Sachant ma fille cinéphile, je lui demande de nous concocter un programme de films à voir sur le bouquet canal plus, mais elle me dit être dégoûtée par ce petit monde de violeurs racistes impunis. Tout fier, je lui rappelle que j’avais été juré aux assises il y a deux ans et qu’il y avait justement eu une affaire de viol. Elle m’a demandé si j’avais pris mon pied et j’avoue ne pas savoir su que répondre – c’était un viol d’un garçon efféminé un peu folle par des jeunes du quartier qui voulaient le punir, pas vraiment le genre de vidéo que je cherche sur les internets.

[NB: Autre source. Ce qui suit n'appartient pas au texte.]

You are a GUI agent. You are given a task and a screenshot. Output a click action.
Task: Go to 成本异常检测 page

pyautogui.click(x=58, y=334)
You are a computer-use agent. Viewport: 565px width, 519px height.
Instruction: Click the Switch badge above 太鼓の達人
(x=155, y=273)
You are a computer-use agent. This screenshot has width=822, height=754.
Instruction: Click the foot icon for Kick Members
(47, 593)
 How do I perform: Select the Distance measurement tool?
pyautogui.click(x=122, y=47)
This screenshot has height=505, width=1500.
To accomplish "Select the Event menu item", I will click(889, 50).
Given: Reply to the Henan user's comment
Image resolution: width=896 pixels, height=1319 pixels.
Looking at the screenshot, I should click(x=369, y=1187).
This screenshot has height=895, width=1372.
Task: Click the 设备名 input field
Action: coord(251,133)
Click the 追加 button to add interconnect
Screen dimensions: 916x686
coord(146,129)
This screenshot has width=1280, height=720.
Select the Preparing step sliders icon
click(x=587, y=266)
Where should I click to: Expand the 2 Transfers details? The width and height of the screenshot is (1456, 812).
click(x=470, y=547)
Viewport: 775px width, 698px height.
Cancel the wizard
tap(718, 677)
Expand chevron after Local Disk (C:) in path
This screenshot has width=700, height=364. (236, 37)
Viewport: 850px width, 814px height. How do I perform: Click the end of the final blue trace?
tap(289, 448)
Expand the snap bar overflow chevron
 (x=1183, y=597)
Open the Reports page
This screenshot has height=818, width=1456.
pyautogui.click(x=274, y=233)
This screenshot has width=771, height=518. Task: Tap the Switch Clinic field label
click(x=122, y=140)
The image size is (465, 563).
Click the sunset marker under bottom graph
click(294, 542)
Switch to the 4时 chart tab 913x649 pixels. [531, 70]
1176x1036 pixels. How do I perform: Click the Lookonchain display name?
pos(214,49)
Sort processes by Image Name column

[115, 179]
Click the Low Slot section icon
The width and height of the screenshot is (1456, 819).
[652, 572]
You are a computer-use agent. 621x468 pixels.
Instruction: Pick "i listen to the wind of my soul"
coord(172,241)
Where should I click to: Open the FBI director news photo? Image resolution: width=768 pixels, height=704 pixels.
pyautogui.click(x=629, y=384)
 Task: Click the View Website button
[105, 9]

Le soir, je fais des recherches sur ces histoires dans le milieu du show-biz et je m’endors en me disant que j’avais peut-être un argument à lui opposer le lendemain.
Lorsqu’elle descend petit-déjeuner, je lui lance, pas peu fier : « mais regarde Cantat, il a bien été condamné ». Bon, je ne savais pas ou je n’avais pas fait attention, mais il n’a apparemment purgé que quatre ans de prison « alors qu’un clodo qui meurt de faim fait deux ans fermes s’il vole un sandwich ».
Après déjeuner, je lui propose de m’accompagner faire les courses, mais elle me rétorque à juste titre que cela fait prendre plus de risques au foyer que de sortir à deux. Je lui dis « mais il faut bien utiliser ces bons carrefour, sinon ils seront perdus », mais son regard me fait comprendre que non. J’y vais quand même, mais je lui achète ses yaourts préférés, enfin ceux qu’elle préférait lorsqu’elle avait onze ans. Elle m’a reproché de ne pas avoir acheté assez de produits frais, elle a sans doute raison.
J’ai l’impression qu’elle m’évite, plus que sa mère, restant dans sa chambre, pourtant plus petite que le studio que nous lui avons acheté à Nantes. Du coup, elle ne voit pas lorsque j’ouvre des bouteilles, mais j’évite le champagne.
Excellent, voire même un peu émouvant.